__What you need to do__:
Give again, exactly as written, each line of the material below starting at the line that contains "суп пюре (90, 1880)" and ending at the line that contains "бабушкино лукошко чай (63, 1907)". Both ends count, and no other line does.

__The input__:
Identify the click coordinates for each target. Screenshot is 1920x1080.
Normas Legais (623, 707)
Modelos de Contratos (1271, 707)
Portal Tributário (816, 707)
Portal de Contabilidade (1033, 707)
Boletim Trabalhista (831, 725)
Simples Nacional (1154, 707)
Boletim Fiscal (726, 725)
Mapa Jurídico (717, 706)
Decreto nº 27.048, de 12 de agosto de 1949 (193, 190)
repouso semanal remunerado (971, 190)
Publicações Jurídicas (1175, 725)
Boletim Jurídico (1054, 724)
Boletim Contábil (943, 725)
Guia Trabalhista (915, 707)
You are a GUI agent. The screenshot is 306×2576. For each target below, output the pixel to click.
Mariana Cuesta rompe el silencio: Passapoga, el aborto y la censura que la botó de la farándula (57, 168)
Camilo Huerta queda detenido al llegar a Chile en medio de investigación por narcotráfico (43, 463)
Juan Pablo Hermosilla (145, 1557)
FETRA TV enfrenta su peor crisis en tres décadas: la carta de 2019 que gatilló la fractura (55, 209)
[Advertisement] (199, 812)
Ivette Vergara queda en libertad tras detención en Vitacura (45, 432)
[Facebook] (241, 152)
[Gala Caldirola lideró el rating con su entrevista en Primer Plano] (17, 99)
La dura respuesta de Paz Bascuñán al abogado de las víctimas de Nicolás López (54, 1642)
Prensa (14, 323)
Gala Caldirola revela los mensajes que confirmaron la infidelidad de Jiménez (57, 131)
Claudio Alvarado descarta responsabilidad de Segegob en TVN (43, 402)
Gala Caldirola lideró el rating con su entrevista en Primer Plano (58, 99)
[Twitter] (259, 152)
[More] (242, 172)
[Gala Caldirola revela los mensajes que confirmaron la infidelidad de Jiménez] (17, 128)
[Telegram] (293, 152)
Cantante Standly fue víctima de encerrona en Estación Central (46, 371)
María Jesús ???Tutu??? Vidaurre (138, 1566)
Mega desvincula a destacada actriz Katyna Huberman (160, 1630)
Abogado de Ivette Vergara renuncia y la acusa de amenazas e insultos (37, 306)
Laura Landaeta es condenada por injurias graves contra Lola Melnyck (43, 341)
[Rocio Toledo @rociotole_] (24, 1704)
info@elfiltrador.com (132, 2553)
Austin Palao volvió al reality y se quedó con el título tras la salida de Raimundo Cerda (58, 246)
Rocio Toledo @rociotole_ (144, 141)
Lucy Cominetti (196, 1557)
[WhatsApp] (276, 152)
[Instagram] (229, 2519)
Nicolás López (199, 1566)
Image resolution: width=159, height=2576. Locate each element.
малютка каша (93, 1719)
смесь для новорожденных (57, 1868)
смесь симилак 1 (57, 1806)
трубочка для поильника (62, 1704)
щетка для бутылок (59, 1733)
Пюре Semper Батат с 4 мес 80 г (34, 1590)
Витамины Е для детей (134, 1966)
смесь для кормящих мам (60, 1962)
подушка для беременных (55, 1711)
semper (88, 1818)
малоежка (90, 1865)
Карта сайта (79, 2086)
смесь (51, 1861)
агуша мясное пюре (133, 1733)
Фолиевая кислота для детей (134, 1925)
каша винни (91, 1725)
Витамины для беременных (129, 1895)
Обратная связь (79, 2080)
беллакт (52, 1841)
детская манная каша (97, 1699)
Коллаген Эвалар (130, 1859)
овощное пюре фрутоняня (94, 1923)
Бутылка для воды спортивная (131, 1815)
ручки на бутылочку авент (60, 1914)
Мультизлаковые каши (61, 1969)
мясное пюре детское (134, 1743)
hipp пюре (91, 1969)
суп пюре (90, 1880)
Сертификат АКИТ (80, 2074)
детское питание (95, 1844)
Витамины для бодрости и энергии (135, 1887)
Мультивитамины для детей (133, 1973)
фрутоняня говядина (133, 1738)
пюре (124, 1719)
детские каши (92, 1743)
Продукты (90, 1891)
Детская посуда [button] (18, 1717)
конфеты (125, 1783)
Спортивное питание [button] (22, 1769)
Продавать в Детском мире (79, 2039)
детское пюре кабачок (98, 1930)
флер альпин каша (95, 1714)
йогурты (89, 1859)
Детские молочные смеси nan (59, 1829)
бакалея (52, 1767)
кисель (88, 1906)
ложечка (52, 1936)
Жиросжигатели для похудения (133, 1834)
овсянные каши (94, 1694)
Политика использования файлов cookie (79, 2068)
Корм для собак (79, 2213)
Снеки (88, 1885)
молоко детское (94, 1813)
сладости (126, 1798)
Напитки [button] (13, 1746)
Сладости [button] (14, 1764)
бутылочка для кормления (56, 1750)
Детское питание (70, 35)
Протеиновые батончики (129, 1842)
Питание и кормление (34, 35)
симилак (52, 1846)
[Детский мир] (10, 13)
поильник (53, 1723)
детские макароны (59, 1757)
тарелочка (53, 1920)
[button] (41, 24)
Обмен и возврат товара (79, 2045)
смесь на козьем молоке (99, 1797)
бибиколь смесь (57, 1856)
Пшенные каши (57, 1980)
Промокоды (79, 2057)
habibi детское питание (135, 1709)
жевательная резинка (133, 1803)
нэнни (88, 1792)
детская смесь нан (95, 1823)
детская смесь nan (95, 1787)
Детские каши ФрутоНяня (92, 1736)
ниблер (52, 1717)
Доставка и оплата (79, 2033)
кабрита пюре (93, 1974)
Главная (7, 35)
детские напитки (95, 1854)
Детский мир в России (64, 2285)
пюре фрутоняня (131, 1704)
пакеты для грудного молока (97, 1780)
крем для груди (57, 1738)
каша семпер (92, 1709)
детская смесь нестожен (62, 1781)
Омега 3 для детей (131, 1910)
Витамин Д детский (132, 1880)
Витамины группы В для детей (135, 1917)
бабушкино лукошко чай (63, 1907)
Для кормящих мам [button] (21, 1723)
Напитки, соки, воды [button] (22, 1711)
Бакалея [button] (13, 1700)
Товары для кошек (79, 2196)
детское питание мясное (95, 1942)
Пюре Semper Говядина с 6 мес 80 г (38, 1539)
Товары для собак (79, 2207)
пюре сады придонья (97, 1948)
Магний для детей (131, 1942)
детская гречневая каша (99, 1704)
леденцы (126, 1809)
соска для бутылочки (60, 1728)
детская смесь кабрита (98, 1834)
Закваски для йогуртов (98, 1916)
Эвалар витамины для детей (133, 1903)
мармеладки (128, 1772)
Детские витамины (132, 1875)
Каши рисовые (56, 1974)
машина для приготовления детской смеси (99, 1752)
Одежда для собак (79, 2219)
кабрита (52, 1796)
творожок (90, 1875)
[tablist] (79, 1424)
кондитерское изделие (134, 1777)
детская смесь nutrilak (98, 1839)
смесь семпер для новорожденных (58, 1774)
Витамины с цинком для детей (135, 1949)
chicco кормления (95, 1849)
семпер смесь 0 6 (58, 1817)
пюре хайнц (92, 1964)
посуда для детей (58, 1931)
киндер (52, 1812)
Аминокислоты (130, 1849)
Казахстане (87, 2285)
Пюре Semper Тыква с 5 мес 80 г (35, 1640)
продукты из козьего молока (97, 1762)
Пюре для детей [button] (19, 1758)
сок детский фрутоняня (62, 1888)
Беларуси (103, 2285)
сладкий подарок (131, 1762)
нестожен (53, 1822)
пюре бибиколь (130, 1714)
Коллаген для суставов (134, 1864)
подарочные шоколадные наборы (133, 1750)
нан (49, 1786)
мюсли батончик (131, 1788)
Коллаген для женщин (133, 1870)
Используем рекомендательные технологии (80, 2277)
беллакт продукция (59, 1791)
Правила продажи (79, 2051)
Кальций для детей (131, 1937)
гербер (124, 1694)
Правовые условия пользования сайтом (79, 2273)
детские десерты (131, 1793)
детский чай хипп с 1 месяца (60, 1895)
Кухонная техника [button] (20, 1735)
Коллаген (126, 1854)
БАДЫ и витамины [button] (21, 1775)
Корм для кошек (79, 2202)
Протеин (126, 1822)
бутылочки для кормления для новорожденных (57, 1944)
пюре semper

__Answer below__:
суп пюре (90, 1880)
Сертификат АКИТ (80, 2074)
детское питание (95, 1844)
Витамины для бодрости и энергии (135, 1887)
Мультивитамины для детей (133, 1973)
фрутоняня говядина (133, 1738)
пюре (124, 1719)
детские каши (92, 1743)
Продукты (90, 1891)
Детская посуда [button] (18, 1717)
конфеты (125, 1783)
Спортивное питание [button] (22, 1769)
Продавать в Детском мире (79, 2039)
детское пюре кабачок (98, 1930)
флер альпин каша (95, 1714)
йогурты (89, 1859)
Детские молочные смеси nan (59, 1829)
бакалея (52, 1767)
кисель (88, 1906)
ложечка (52, 1936)
Жиросжигатели для похудения (133, 1834)
овсянные каши (94, 1694)
Политика использования файлов cookie (79, 2068)
Корм для собак (79, 2213)
Снеки (88, 1885)
молоко детское (94, 1813)
сладости (126, 1798)
Напитки [button] (13, 1746)
Сладости [button] (14, 1764)
бутылочка для кормления (56, 1750)
Детское питание (70, 35)
Протеиновые батончики (129, 1842)
Питание и кормление (34, 35)
симилак (52, 1846)
[Детский мир] (10, 13)
поильник (53, 1723)
детские макароны (59, 1757)
тарелочка (53, 1920)
[button] (41, 24)
Обмен и возврат товара (79, 2045)
смесь на козьем молоке (99, 1797)
бибиколь смесь (57, 1856)
Пшенные каши (57, 1980)
Промокоды (79, 2057)
habibi детское питание (135, 1709)
жевательная резинка (133, 1803)
нэнни (88, 1792)
детская смесь нан (95, 1823)
детская смесь nan (95, 1787)
Детские каши ФрутоНяня (92, 1736)
ниблер (52, 1717)
Доставка и оплата (79, 2033)
кабрита пюре (93, 1974)
Главная (7, 35)
детские напитки (95, 1854)
Детский мир в России (64, 2285)
пюре фрутоняня (131, 1704)
пакеты для грудного молока (97, 1780)
крем для груди (57, 1738)
каша семпер (92, 1709)
детская смесь нестожен (62, 1781)
Омега 3 для детей (131, 1910)
Витамин Д детский (132, 1880)
Витамины группы В для детей (135, 1917)
бабушкино лукошко чай (63, 1907)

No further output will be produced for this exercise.